Wenn man in den Canal von Sancta Catharina einläuft, glaubt man sich beim ersten Anblick in das Reich der noch freien Natur versetzt. Die grün bewaldeten Berge, die sich in ruhigen Linien von den Ufern der Insel und des festen Landes erheben, gehören nur ihr an, und man gewahrt kaum an ihrem Fuß die Arbeiten des neu angesiedelten Menschen. Im Innern ragen höhere Gipfel empor, deren etliche sich als Kuppeln oder Kegel gestalten, und ein Bergrücken des festen Landes, den in den Wintermonaten der Schnee flüchtig berühren soll, begränzt gegen Süden die Aussicht.

Die Inseln Teneriffa und St.
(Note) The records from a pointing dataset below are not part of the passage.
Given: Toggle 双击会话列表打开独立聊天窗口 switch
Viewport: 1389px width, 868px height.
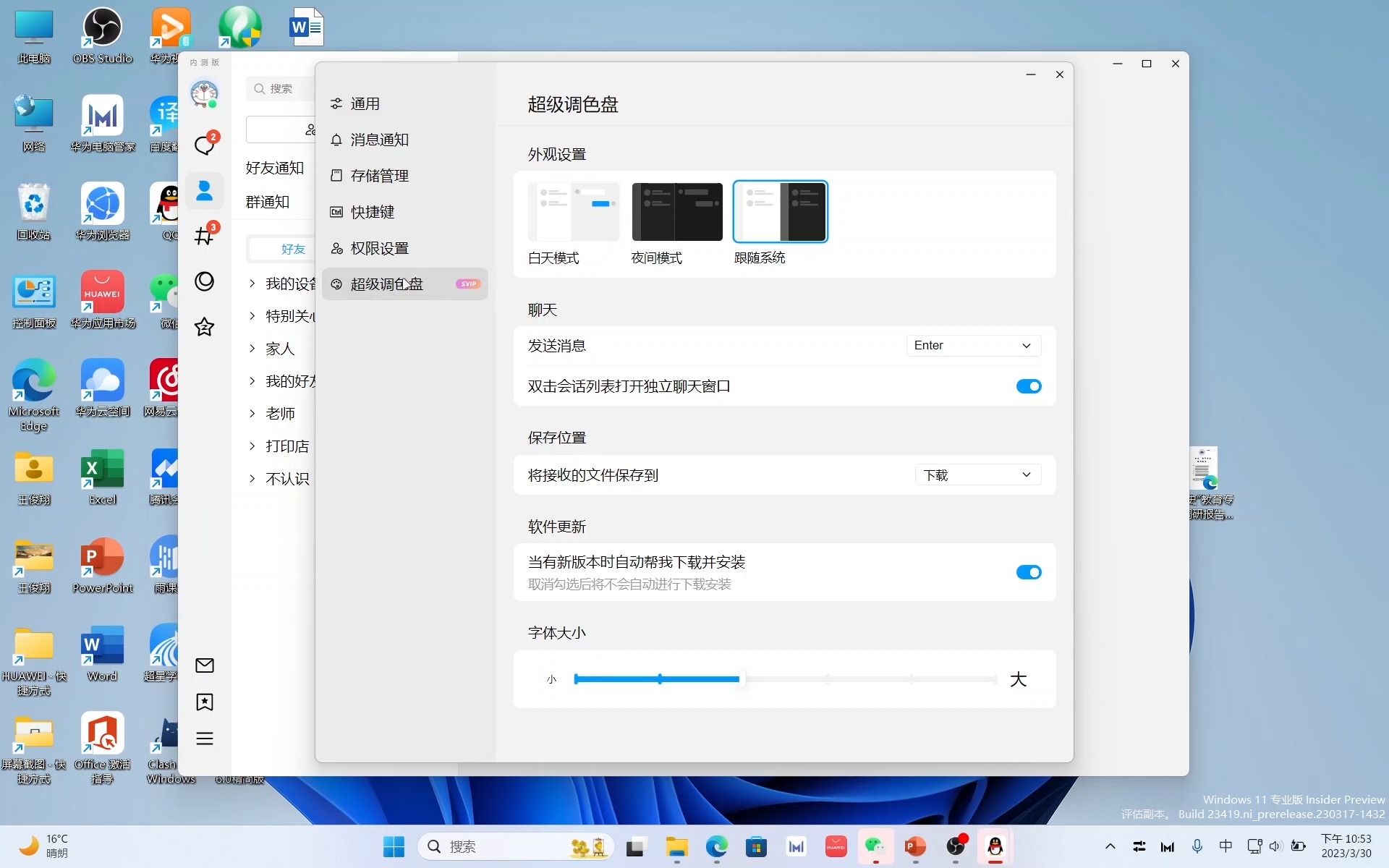Looking at the screenshot, I should click(x=1028, y=386).
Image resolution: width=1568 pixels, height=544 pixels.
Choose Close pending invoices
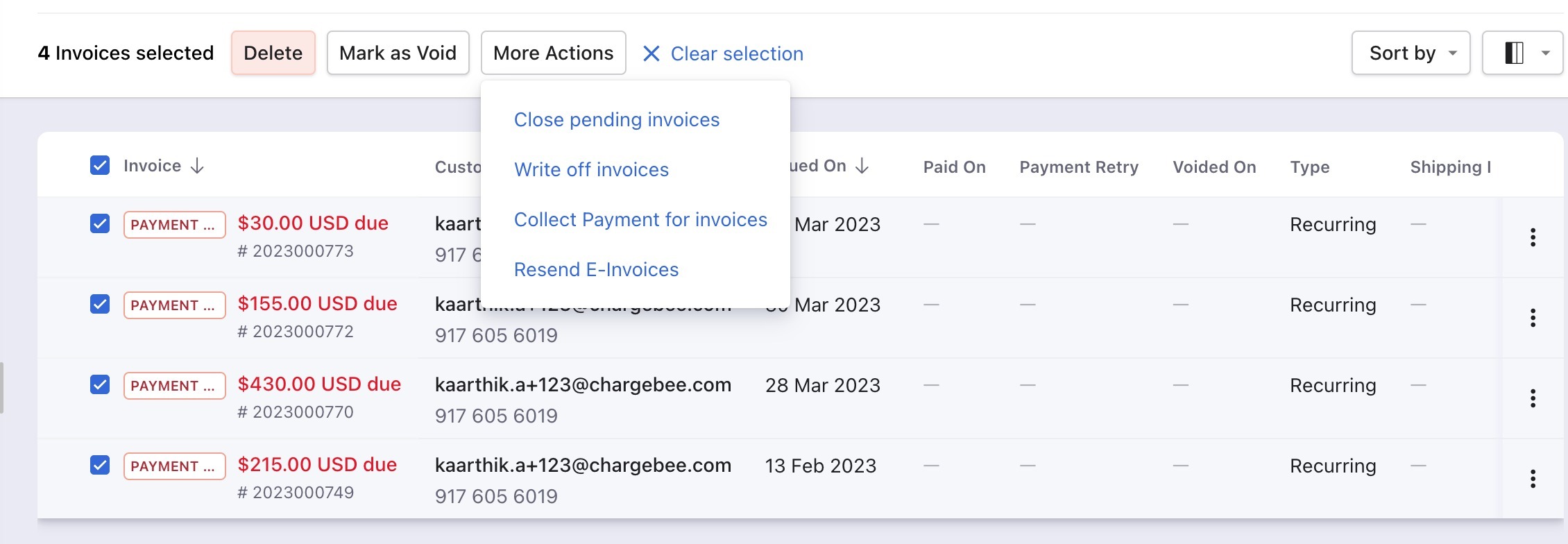click(616, 119)
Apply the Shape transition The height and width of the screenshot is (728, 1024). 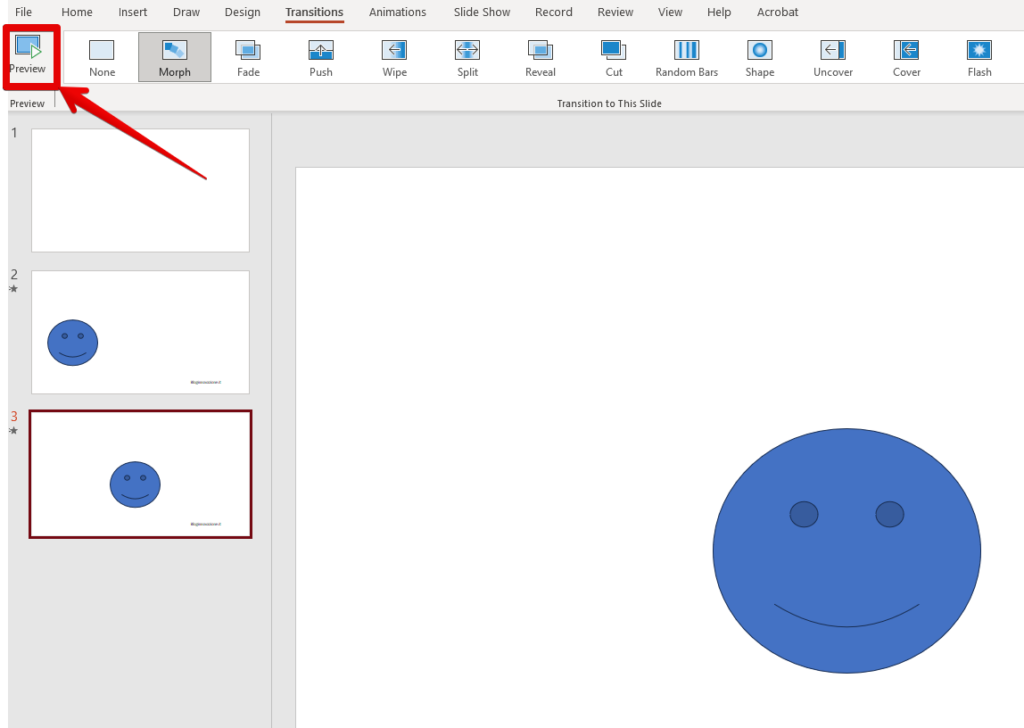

Catharina liegen unter einer gleichen Breite, diese in der südlichen Halbkugel, jene in der nördlichen. Welch einen andern Anblick gewährt jedoch auf beiden die Natur. Dort ist der felsige Grund nur stellenweise, nur dürftig begrünet, und fremdartige Pflanzenformen sind den europäischen nur beigemengt. Hier umfängt eine neue Schöpfung den staunenden Europäer, und in ihrer gedrängten Fülle ist alles auffallend und riesenhaft.

Die Gebirgsart, die man an den Klippen, die im Canal aus dem Wasser hervorragen, und an dem Gestade erkennt, und die sonst nur selten die Dammerde durchbricht, ist überall grobkörniger Granit.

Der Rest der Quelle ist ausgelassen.